What is being asked >> Retype, word for word, each line between the lines holding "Where should I click to: Click the 'countries" and "Switch to the Educational", inclusive, and leave the rest of the data alone.

========

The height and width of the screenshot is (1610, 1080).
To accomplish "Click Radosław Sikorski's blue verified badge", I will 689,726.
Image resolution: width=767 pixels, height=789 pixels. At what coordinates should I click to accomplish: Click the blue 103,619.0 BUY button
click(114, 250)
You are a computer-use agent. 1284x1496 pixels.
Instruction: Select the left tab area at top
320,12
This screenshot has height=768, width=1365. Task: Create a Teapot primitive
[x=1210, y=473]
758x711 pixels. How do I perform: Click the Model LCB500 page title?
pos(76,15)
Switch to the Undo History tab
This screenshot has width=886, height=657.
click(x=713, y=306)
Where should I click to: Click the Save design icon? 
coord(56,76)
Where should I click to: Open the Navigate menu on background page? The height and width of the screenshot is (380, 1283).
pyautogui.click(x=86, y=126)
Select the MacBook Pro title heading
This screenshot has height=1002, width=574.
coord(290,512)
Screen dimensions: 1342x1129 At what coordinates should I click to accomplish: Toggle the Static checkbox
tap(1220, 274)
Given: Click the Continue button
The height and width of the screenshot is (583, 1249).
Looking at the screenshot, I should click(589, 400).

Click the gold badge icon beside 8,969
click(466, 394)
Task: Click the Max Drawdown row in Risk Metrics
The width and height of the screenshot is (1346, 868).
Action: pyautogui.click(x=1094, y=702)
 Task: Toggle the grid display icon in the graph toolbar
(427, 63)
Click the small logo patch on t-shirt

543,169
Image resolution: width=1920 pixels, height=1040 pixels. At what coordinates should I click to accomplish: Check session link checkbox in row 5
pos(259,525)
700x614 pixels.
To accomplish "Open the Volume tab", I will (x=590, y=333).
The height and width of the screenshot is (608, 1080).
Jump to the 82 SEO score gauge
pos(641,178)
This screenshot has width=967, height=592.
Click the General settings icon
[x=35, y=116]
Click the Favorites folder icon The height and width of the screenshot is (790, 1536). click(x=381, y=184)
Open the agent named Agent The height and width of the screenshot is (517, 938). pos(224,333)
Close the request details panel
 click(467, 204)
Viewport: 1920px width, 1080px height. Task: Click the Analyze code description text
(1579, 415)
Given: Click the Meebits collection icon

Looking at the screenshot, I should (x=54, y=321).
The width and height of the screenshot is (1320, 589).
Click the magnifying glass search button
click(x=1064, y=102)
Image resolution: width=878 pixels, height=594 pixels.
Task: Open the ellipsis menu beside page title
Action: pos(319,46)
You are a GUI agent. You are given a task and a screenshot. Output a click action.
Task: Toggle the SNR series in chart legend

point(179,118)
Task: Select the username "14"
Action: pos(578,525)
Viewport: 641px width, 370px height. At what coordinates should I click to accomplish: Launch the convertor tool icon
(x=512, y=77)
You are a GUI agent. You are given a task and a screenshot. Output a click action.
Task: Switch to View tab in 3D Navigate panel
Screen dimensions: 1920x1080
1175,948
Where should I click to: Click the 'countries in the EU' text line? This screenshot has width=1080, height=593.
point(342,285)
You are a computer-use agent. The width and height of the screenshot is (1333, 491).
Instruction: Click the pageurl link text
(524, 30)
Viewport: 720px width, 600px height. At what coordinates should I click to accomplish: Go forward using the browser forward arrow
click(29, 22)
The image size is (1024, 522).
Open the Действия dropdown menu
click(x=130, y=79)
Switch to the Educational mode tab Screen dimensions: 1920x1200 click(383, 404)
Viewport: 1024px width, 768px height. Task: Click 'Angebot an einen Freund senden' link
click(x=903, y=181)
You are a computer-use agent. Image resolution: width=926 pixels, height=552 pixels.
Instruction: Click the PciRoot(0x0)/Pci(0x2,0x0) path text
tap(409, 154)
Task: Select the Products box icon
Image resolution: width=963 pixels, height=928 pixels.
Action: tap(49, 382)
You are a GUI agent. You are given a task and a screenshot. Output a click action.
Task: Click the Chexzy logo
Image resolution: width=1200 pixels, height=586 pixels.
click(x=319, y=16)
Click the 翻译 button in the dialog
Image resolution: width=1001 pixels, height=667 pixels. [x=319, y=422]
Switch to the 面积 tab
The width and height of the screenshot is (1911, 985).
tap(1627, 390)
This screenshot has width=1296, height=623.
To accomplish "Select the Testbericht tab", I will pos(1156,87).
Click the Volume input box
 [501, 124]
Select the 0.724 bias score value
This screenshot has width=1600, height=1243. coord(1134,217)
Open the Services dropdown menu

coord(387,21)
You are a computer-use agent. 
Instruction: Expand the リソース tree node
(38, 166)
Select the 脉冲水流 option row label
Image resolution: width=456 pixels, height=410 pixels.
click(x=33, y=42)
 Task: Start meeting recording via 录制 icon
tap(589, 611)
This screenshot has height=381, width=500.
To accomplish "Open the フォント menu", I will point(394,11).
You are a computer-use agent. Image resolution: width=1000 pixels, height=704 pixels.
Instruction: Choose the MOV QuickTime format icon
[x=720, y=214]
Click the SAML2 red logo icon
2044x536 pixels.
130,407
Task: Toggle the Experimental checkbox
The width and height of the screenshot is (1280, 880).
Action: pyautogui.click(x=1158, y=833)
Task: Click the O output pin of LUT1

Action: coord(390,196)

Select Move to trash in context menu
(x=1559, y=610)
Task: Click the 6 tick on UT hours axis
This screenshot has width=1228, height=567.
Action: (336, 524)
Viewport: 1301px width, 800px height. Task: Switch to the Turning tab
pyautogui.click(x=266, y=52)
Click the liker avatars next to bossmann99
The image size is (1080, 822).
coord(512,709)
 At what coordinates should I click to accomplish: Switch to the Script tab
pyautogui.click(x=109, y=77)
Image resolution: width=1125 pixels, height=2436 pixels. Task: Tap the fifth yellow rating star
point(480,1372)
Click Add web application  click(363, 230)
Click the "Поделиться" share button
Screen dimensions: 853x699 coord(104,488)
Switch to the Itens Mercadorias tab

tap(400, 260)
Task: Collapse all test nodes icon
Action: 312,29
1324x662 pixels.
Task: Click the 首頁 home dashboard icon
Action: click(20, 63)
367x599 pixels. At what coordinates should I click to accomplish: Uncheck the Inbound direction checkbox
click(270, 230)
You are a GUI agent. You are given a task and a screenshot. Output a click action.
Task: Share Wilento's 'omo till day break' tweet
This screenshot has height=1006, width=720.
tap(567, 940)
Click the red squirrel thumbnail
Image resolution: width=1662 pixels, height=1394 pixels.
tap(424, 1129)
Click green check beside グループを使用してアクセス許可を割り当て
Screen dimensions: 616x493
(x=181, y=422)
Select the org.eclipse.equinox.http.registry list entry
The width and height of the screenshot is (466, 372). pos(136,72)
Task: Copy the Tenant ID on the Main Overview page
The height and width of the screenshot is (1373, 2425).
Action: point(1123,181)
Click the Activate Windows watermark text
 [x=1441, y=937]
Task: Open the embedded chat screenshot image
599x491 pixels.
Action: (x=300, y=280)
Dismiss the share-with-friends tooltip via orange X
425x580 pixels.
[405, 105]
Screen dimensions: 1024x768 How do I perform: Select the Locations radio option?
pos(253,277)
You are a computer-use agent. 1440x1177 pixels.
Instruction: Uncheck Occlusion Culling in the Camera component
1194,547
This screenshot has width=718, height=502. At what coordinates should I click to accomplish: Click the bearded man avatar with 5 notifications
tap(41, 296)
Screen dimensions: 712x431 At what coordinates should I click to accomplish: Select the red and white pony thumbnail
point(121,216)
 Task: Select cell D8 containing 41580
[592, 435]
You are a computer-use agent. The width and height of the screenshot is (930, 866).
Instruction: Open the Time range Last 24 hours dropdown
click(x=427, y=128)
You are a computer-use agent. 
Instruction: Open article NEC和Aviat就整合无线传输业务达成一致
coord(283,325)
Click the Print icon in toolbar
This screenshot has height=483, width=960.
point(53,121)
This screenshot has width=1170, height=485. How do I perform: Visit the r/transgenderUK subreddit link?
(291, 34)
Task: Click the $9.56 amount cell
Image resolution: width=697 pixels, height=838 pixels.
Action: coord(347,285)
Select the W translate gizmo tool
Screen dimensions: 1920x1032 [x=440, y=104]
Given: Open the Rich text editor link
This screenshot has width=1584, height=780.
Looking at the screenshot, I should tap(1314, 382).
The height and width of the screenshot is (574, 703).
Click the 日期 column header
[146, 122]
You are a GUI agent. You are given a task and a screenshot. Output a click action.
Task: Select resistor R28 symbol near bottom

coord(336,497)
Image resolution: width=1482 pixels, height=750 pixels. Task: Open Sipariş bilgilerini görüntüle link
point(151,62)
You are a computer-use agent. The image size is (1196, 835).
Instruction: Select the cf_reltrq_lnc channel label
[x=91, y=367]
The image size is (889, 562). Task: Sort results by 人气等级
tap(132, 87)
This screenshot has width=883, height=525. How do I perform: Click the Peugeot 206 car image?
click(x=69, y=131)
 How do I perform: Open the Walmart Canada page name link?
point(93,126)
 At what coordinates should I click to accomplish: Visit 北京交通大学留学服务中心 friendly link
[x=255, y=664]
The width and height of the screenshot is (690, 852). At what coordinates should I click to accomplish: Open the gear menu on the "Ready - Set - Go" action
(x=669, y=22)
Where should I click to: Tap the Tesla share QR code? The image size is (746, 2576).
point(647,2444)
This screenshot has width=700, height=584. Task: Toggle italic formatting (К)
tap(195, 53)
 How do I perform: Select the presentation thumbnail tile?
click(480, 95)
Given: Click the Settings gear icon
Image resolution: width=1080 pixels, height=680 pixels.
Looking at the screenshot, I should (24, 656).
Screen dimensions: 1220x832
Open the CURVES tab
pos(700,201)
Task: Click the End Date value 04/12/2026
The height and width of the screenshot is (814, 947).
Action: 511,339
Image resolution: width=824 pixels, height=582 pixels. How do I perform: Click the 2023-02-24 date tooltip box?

========

Response below >>
Where should I click to: Click the 'countries in the EU' text line? This screenshot has width=1080, height=593.
point(342,285)
You are a computer-use agent. The width and height of the screenshot is (1333, 491).
Instruction: Click the pageurl link text
(524, 30)
Viewport: 720px width, 600px height. At what coordinates should I click to accomplish: Go forward using the browser forward arrow
click(29, 22)
The image size is (1024, 522).
Open the Действия dropdown menu
click(x=130, y=79)
Switch to the Educational mode tab Screen dimensions: 1920x1200 click(383, 404)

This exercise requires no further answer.